DOI: 10.3390/jcm13195793
Abstrakt: Background/Objectives : Giant splenic artery aneurysms (SAAs) and pseudoaneurysms (SAPs) represent rare conditions, characterized by a diameter greater than or equal to 5 cm. The risk of rupture is increased compared to common SAAs and SAPs, necessitating urgent treatments to prevent it. Methods : This systematic review was conducted through a comprehensive search involving the PubMed, Google Scholar, and Scopus databases. A total of 82 patients and 65 articles were included in the analysis. For each patient, we investigated age, sex, symptoms, comorbidities, the presence of a true or a false aneurysm, the dimensional criteria used to define dilations as giant aneurysms or pseudoaneurysms, the dimension of the two greatest diameters, imaging studies, surgical treatment, post-operative length of stay (LOS), and post-operative follow-up.
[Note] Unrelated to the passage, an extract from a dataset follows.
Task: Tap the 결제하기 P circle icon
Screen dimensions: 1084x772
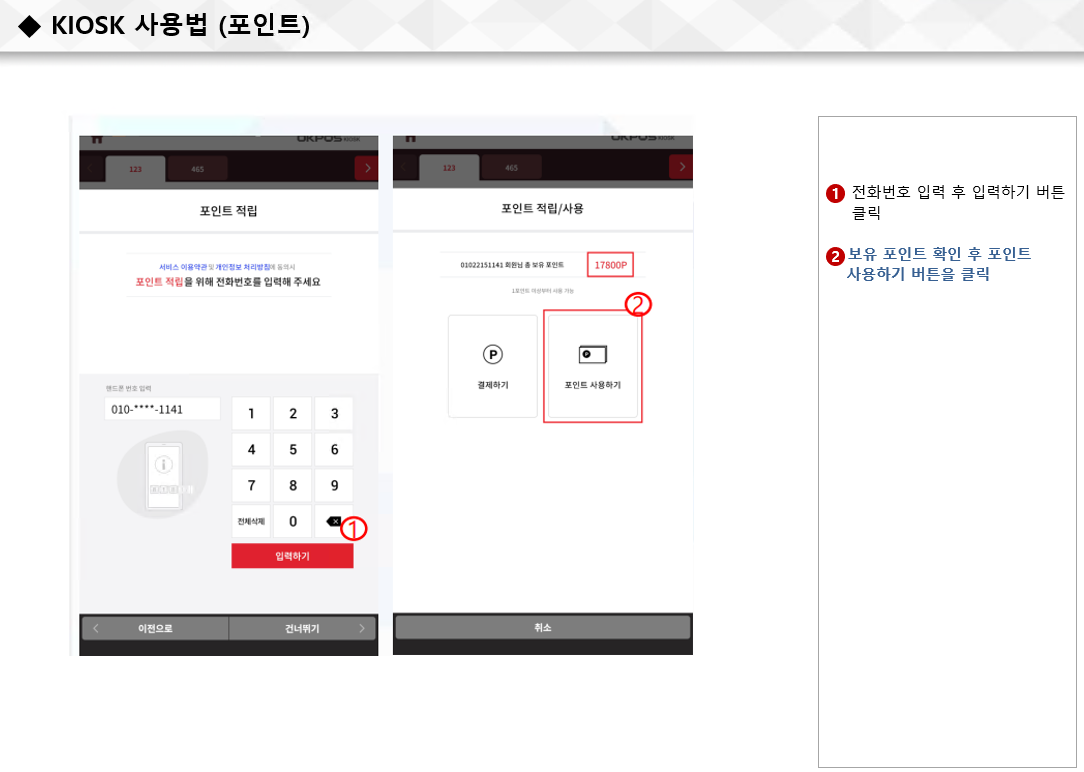Action: [493, 355]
Results : The results revealed a similar incidence in both genders (43 males vs. 39 females) with a median age of 55.79 years. The most frequently described symptom was pain (59.76%). Thirteen cases were false aneurysms and 69 were true aneurysms. The mean greatest diameter was 9.90 cm. The CT scan was the most utilized imaging study (80.49%). Open, endovascular, and hybrid surgery were performed in 47, 26, and 9 patients, respectively, with complication rates of 14.89%, 23.08%, and 22.22% occurring for each treatment. The post-operative LOS was 12.29 days, 2.36 days, and 5 days, respectively. The median follow-up was 17.28 months overall. No recanalization was observed after endovascular procedures during the follow-up period. Conclusions : The dimensional criterion to define SAAs and SAPs as giant was most frequently that at least one diameter was ≥ 5 cm. The CT scan was the most frequently utilized radiological study to diagnose giant SAAs and SAPs. Finally, endovascular procedures, open surgeries, and hybrid treatments presented similar post-operative complication rates. The post-operative LOS was lower for the endovascular group, and the follow-up period did not show aneurysm recanalization in any patients.